Your goal
In the data below, find the line containing "The image size is (980, 544).", then set down that line and every later line up to and including the line containing "You are a computer-use agent. Screen", exactly.

*** Raw data ***

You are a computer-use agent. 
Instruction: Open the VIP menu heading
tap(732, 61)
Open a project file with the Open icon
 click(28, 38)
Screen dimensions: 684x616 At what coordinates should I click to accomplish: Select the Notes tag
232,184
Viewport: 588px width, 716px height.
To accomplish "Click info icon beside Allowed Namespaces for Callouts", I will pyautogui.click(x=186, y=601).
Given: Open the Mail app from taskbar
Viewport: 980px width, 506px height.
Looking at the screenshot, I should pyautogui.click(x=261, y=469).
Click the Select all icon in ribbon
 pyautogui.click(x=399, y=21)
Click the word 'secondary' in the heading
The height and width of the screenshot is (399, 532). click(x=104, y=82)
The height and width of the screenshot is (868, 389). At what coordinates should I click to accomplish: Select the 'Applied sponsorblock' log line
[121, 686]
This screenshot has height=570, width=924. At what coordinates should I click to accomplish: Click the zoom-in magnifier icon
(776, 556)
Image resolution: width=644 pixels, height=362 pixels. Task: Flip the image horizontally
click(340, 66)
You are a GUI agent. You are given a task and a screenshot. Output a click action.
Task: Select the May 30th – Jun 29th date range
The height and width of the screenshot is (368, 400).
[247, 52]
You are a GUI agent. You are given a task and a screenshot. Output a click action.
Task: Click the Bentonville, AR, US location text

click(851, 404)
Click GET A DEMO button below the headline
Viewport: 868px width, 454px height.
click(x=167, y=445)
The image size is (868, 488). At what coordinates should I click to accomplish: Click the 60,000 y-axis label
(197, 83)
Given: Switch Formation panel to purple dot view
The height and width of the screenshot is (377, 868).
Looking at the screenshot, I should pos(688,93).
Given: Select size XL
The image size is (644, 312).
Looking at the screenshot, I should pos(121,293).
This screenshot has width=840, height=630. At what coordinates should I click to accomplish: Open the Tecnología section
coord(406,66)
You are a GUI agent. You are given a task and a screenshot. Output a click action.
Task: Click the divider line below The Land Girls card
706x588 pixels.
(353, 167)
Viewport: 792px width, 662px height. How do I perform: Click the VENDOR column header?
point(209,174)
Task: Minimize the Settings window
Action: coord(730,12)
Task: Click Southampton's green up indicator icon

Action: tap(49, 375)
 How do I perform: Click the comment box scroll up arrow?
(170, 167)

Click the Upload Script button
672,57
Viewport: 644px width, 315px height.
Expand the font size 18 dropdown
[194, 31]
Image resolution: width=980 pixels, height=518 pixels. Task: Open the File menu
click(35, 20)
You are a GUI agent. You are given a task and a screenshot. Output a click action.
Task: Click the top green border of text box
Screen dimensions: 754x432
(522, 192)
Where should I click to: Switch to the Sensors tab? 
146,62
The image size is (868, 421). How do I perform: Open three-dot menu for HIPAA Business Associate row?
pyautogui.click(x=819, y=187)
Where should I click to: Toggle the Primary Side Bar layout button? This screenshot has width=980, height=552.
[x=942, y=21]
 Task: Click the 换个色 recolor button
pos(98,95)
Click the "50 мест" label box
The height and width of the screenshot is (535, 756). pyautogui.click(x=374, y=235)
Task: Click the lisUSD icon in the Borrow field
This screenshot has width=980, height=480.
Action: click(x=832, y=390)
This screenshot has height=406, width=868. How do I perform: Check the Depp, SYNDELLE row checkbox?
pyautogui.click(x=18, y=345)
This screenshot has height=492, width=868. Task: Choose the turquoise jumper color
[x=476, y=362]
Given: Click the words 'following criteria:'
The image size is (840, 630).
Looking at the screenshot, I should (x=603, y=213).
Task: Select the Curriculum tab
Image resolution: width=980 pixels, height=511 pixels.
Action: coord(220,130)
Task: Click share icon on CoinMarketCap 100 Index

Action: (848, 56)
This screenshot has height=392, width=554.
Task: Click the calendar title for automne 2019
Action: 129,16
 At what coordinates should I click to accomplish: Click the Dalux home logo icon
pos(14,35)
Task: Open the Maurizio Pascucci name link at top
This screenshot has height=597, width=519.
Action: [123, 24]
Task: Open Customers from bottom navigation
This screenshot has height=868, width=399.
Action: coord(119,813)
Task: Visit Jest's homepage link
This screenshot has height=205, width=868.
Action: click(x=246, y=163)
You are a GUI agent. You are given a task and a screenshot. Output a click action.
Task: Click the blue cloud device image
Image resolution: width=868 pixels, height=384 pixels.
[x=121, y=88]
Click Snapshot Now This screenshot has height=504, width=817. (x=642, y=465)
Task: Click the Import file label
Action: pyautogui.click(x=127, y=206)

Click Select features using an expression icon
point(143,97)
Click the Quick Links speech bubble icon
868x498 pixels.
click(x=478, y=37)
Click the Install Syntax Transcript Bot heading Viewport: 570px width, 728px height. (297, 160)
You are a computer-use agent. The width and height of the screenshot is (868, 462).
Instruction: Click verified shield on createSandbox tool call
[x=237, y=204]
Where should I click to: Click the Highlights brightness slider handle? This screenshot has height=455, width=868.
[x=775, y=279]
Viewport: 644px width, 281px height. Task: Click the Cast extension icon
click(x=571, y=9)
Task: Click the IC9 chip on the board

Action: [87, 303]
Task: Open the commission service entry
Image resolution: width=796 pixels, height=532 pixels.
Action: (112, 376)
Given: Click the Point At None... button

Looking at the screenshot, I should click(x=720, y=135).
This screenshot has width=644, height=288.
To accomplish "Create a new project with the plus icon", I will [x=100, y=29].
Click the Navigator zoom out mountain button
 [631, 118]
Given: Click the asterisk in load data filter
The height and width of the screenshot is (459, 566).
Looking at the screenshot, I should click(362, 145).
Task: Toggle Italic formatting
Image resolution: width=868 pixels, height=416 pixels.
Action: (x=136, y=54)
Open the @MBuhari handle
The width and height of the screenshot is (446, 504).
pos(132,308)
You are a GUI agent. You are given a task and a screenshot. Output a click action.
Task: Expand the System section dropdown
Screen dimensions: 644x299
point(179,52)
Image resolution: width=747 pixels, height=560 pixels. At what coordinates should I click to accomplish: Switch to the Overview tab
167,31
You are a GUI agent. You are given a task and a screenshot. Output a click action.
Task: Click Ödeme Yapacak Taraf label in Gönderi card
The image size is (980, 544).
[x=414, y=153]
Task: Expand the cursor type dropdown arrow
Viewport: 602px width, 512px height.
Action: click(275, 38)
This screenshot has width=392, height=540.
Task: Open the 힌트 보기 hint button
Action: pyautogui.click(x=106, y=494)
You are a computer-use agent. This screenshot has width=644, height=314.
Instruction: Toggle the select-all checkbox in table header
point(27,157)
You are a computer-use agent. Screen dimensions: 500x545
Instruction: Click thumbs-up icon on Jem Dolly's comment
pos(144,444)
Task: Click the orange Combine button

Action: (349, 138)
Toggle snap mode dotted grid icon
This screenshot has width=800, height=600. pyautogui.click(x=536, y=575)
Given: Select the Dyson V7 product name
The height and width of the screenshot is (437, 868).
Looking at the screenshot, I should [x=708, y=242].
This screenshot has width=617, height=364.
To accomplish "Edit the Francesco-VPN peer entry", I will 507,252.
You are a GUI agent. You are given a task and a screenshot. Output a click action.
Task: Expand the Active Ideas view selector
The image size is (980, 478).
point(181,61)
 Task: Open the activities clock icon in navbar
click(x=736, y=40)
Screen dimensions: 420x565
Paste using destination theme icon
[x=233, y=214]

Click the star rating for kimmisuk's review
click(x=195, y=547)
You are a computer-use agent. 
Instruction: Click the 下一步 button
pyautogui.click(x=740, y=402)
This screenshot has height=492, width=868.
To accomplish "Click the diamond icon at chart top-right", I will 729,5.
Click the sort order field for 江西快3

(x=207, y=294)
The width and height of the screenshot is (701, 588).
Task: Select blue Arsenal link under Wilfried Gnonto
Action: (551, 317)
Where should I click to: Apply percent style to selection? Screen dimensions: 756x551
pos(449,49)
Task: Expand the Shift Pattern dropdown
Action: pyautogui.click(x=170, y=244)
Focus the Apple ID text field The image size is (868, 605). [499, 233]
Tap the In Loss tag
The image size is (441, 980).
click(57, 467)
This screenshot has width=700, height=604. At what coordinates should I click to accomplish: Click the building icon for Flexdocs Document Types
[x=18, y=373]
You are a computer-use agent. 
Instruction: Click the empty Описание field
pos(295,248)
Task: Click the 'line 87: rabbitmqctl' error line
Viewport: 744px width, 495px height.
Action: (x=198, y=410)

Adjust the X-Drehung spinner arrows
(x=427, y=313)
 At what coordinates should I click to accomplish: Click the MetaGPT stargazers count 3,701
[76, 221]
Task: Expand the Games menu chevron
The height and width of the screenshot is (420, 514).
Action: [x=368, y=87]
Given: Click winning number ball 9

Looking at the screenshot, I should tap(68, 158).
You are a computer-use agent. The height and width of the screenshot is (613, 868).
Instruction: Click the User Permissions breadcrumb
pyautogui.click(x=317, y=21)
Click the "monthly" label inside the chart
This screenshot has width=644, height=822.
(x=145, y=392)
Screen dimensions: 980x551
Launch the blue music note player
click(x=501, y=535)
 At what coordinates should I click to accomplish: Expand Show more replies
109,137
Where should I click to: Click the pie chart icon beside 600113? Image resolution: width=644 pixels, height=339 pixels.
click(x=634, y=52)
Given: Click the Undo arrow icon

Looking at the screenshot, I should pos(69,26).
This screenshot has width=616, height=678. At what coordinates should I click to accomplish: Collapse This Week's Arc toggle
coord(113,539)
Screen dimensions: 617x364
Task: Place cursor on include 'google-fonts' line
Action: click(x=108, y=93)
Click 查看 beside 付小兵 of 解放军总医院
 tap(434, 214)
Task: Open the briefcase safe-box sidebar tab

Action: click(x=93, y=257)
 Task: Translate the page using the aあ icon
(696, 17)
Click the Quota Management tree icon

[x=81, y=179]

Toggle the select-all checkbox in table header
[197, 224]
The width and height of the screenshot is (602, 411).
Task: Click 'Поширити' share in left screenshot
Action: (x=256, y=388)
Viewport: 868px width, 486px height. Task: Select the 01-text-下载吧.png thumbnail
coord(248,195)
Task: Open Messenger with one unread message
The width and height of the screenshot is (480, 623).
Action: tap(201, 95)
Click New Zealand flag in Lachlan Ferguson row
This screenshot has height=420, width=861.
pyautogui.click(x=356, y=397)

*** End of Raw data ***

Solved problem
The image size is (980, 544).
[x=414, y=153]
Task: Expand the cursor type dropdown arrow
Viewport: 602px width, 512px height.
Action: click(275, 38)
This screenshot has width=392, height=540.
Task: Open the 힌트 보기 hint button
Action: pyautogui.click(x=106, y=494)
You are a computer-use agent. This screenshot has width=644, height=314.
Instruction: Toggle the select-all checkbox in table header
point(27,157)
You are a computer-use agent. Screen dimensions: 500x545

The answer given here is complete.